An agent is a narrow worker, not a marketing department

The word agent has been attached to everything from a chat window to a content factory. This page uses the narrow definition — software given one job, a set of tools and a boundary — and sets out the four marketing jobs that are genuinely worth handing over, plus the ones that are not.

Definition

The narrow definition, and why the loose one is useless

An agent is software given one job, a set of tools it is allowed to use, and a boundary it may not cross. It chooses its own next step inside that boundary until the job finishes. That is all the word means, and it is worth insisting on the narrow version because the loose one — anything involving a language model — makes every product in the category sound identical.

Two consequences follow from the narrow definition and both are practical. Because an agent chooses its next step, you cannot predict the exact path it takes, so the thing you specify is the boundary rather than the sequence. And because it keeps going until the job is done, a job with no natural end is the most expensive mistake available in this category.
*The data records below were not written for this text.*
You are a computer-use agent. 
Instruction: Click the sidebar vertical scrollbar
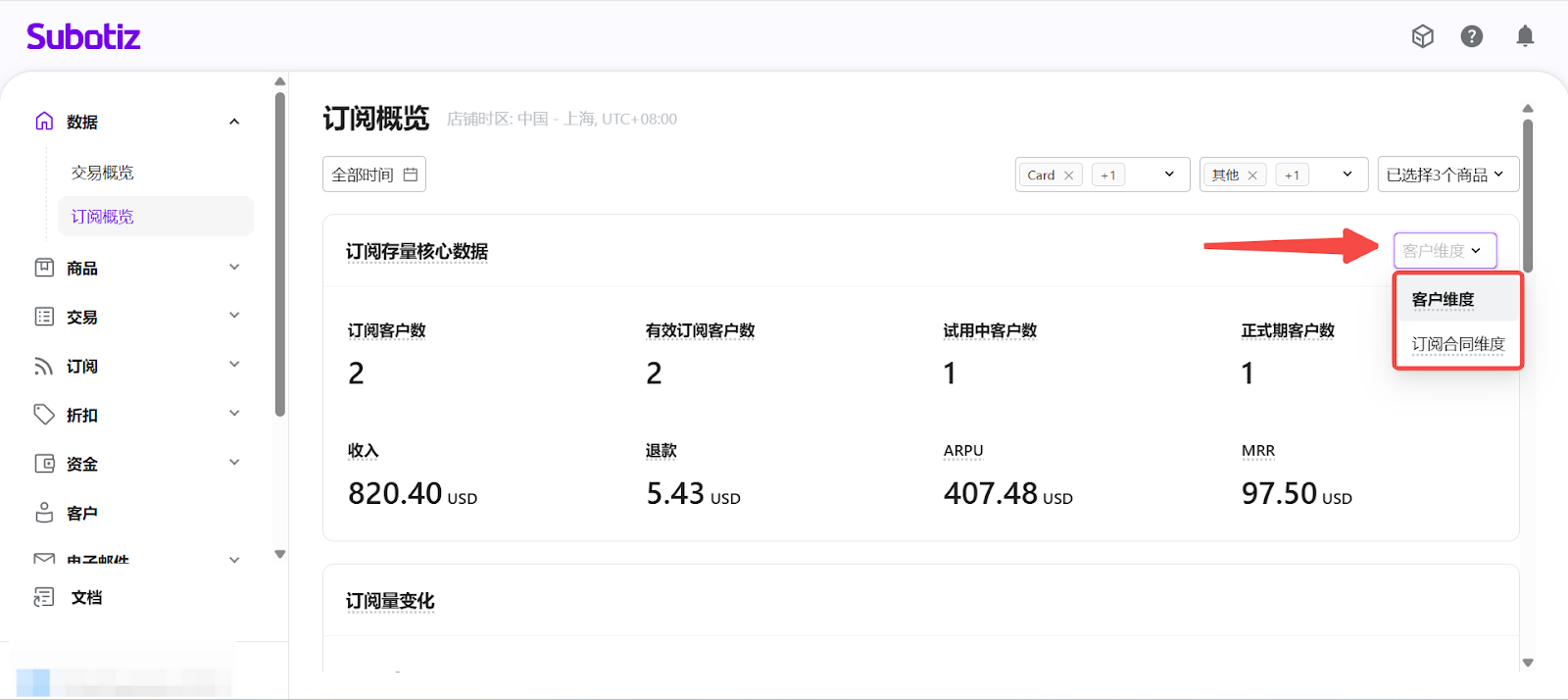pyautogui.click(x=280, y=255)
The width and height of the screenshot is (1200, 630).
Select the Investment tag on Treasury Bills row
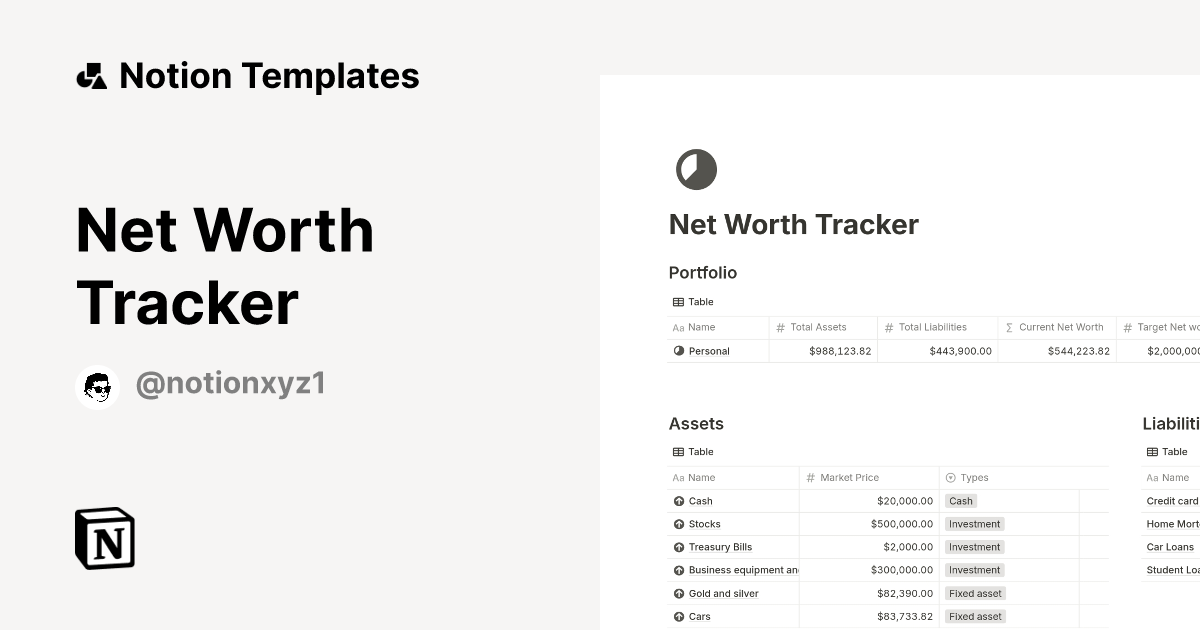click(x=974, y=547)
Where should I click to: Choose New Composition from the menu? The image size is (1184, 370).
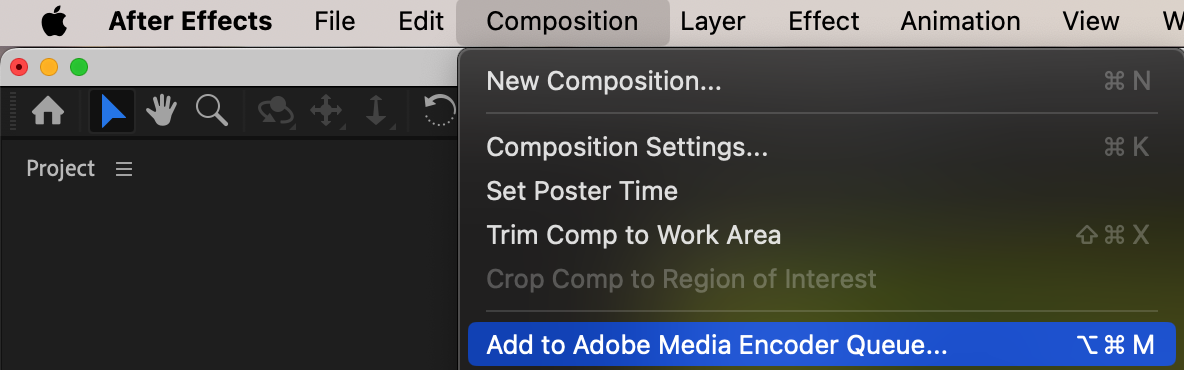818,81
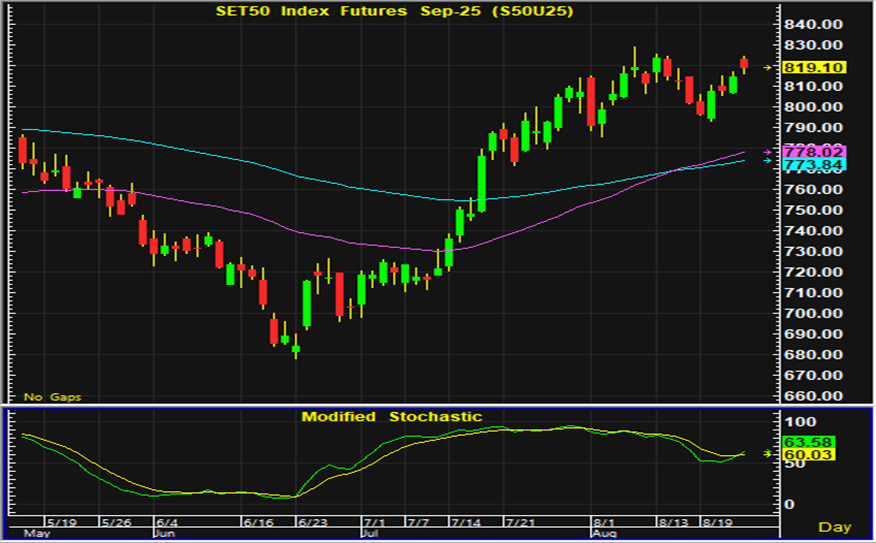The height and width of the screenshot is (543, 876).
Task: Click the No Gaps text label
Action: pyautogui.click(x=53, y=397)
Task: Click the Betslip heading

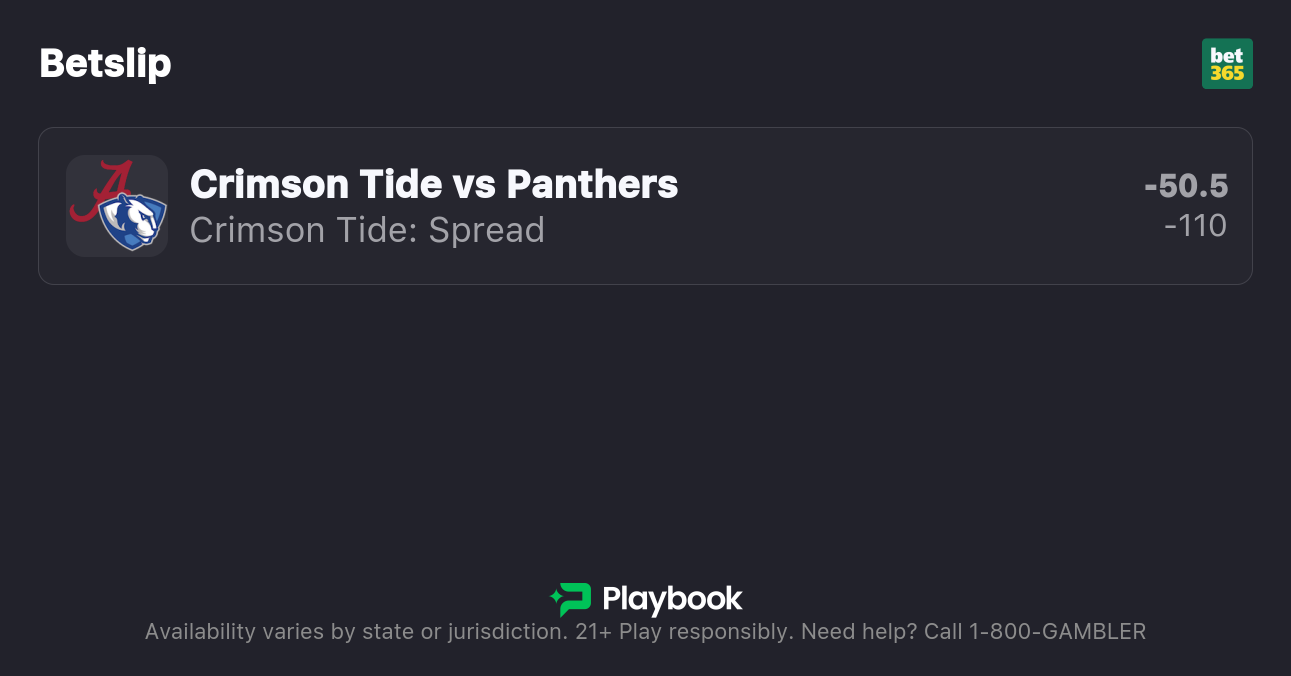Action: click(x=105, y=64)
So the question to ask about any agent, ours included, is not what it can do. It is what it is allowed to touch, what makes it stop, and what checks the output before anything acts on it.

Failure modes

Where marketing agents go wrong

These are the four we design against. None of them are exotic, and all four have shown up in the pilots businesses describe to us on the first call.

It is worth being specific about this, because the sales version of the category never is. An agent failing loudly is a good day — the bad days are the quiet ones, where something plausible happens at a scale nobody can review.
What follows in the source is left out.